Port Washington, N.Y.-based Pall is a maker of filtration, separation and purification products, generating $2.8 billion in annual sales from the life sciences and industrials markets. The company's $1.5 billion life sciences segment serves pharmaceuticals, food and beverage, and medical end markets, while the industrials segment caters to aerospace and electronics among other uses.
Danaher CEO Thomas P. Joyce Jr. said in a statement that Pall is "the premier brand in the filtration industry," with strong margins and reliable organic growth. The company expects Pall to contribute about 40 cents per share to non-GAAP 2016 earnings per share.
"Pall will provide us a leading business with significant runway for expansion and strengthens our life sciences position in the strategically-attractive, high-growth biopharmaceutical market," Joyce said.
Danaher, named after its founders' favorite Montana fishing stream, has been an aggressive consolidator since being formed as a platform for 1980s corporate raiders Steven and Mitchell Rales. Industrial bankers say the company has been on the hunt for a big deal since last summer while at the same time transitioning from longtime CEO H. Lawrence Culp to Joyce.

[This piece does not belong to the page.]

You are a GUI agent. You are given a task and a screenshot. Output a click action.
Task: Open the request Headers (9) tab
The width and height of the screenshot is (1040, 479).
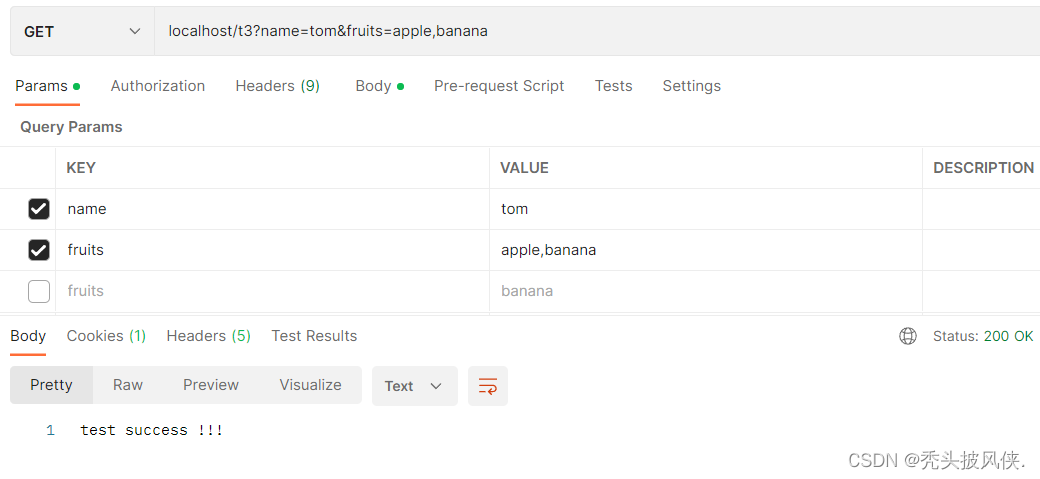(278, 86)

The company said that it intends to split by the end of 2016, creating an industrials firm with $6 billion in annual sales that makes a range of sensors and instruments for test and measurement, retail fueling, telematics and automation. Danaher said that firm, which will be named before the split, is expected to have "an outstanding margin profile and tremendous free cash flow generation," which should give it flexibility in deploying capital.
What remains at Danaher will have about $16.5 billion in annual sales and opportunities for growth in life sciences and diagnostics, dental, water quality and related businesses.
"Danaher has always been at its best when all platforms have the ability to invest in the highest impact organic growth opportunities, pursue meaningful acquisitions and use the Danaher Business System to continuously improve performance," Joyce said. "Each company will be more focused with access to the capital necessary to pursue organic and inorganic growth opportunities."
After the split, Joyce and CFO Daniel L. Comas will remain at Danaher, while James A. Lico, current executive vice president with responsibility for the test and measurement businesses, will become CEO of the split-off entity.
Lico said that after the separation the unit will have "a renewed emphasis on M&A for many of these businesses."